TV show “Happy Endings” may have been axed by ABC several years ago, but the series is living up to its name after finding a second life on streaming services offered by Hulu and Inc.

And it’s not alone. Lots of programs have been rising like Lazarus from their graves thanks to companies such as Netflix, which allow them to connect to a new audience, often made up of younger viewers.

The trend is not only changing the entire entertainment industry, but it also can provide a surprise financial boon to a number of former cast members, producers and writers.

Danielle Prunier, a senior vice president of wealth management for Merrill Lynch in Century City, said she first noticed the situation three years ago after hearing from entertainment industry clients as they watched their old shows become popular on streaming platforms.

“I was getting phone calls from clients saying, ‘I can’t believe this but a whole new generation of kids is watching the show I created that’s no longer on the air,’” she said.

In one blockbuster deal last year, Santa Monica’s Hulu acquired the exclusive subscription video-on-demand rights to all nine seasons of megahit sitcom “Seinfeld” for a reported $160 million – creating huge new streams of money.

While the growing value of online deals is great news for creatives overall – not all of them are able to reap the rewards.

“If a writer, producer, actor has a profit participation in a show, then yes, the second or third life of a TV series on Netflix or Hulu can mean a lot of money to them,” said entertainment attorney Chad Fitzgerald, a partner at Kinsella Weitzman Iser Kump & Aldisert in Santa Monica. “It depends on how the studio accounts for that money.”

There’s one thing that those who do get new money from their show’s resurrection should not do, advises Merrill Lynch’s Prunier: go on a shopping spree.

“You have to treat it as sacred money,” she said. “When you get additional money you’re not counting on from work you did a long, long time ago, the best thing to do with that money, if you’re not financially complete, is to take control of your future earnings by adding to it.”

Piece of pie

Unionized actors get residuals or rerun payments when their old TV episodes air in syndication or are distributed on DVD, according to Richard Marks, a partner at Beverly Hills entertainment law firm Point Media.
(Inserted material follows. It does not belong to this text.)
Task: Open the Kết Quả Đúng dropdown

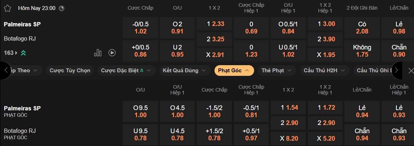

While those can be lucrative, Marks added that the Screen Actors Guild and the American Federation of Television and Radio Artists has yet to hammer out terms to compensate them for streaming.
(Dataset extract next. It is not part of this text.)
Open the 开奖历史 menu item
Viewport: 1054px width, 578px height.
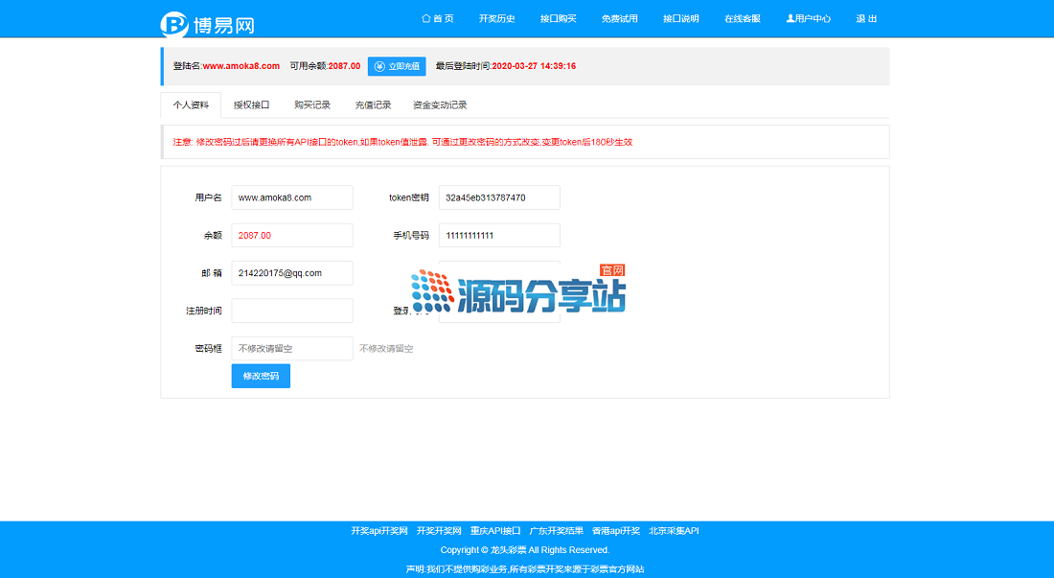[497, 19]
Terms related to digital distribution were one of the primary issues leading to the Writers Guild of America strike that began in 2007.

In general, it’s the writers and showrunners who created a program, as well as the big-name actors and lead performers who contributed to a show’s success, that tend to get a share of the profits.

“The actors on ‘Friends’ likely had no participation until they renegotiated in the third or fifth year,” Marks said as an example. “Right now you have to be one of the participants who have a back end, meaning a piece of the modified adjusted gross receipts, in order to get a bump from streaming.”

He further explained that a show’s deal size on a streaming service is determined by the program’s success when it first aired as well as how many episodes were made.

“I would say generally the Netflixes of the world are not paying a per-episode fee, but it’s certainly tied to the amount of time that they can give to their subscribers,” Marks said.

But opaque studio accounting practices often make it tough to calculate a ballpark figure for how much an artist with ownership might profit, he added. For instance, those payments are typically not doled out until a studio or network recoups expenses such as overhead or production costs.

But once it does, the stream of money back to the talent can be impressive.

“It’s a significant new source of revenue,” said Merrill Lynch’s Prunier, citing an unnamed client who created a TV show that’s been in syndication and is now generating income from Netflix.

Save vs. spend

When her clients do get that extra money, Prunier said she’s been telling them to save or invest it.

“This particular industry is volatile, it’s unpredictable, and when you have an opportunity to work and earn money, it’s so important to save more than you need because you don’t know when the next opportunity will be,” she said.

It’s not like other professions, such as a lawyer or doctor, where it’s feasible to work into their 70s or 80s, she added.

“An actor really depends upon the right role out there for them and sometimes has to take a role that doesn’t pay, but to improve status as an artist,” said Prunier, who’s been telling clients to pretend they never received the money and invest wisely.

Martha Henderson, who heads the entertainment division at downtown L.A.’s City National Bank, said she would also advise a client to treat this new revenue stream conservatively, as would many of the managers with whom she interacts. Her bank works with more than three-quarters of all business managers in California.

“They really want to invest this in bonds or something that’s going to be there for them in the future,” she said. “Use it as an opportunity to invest money for long-term financial health, not to go buy a car.”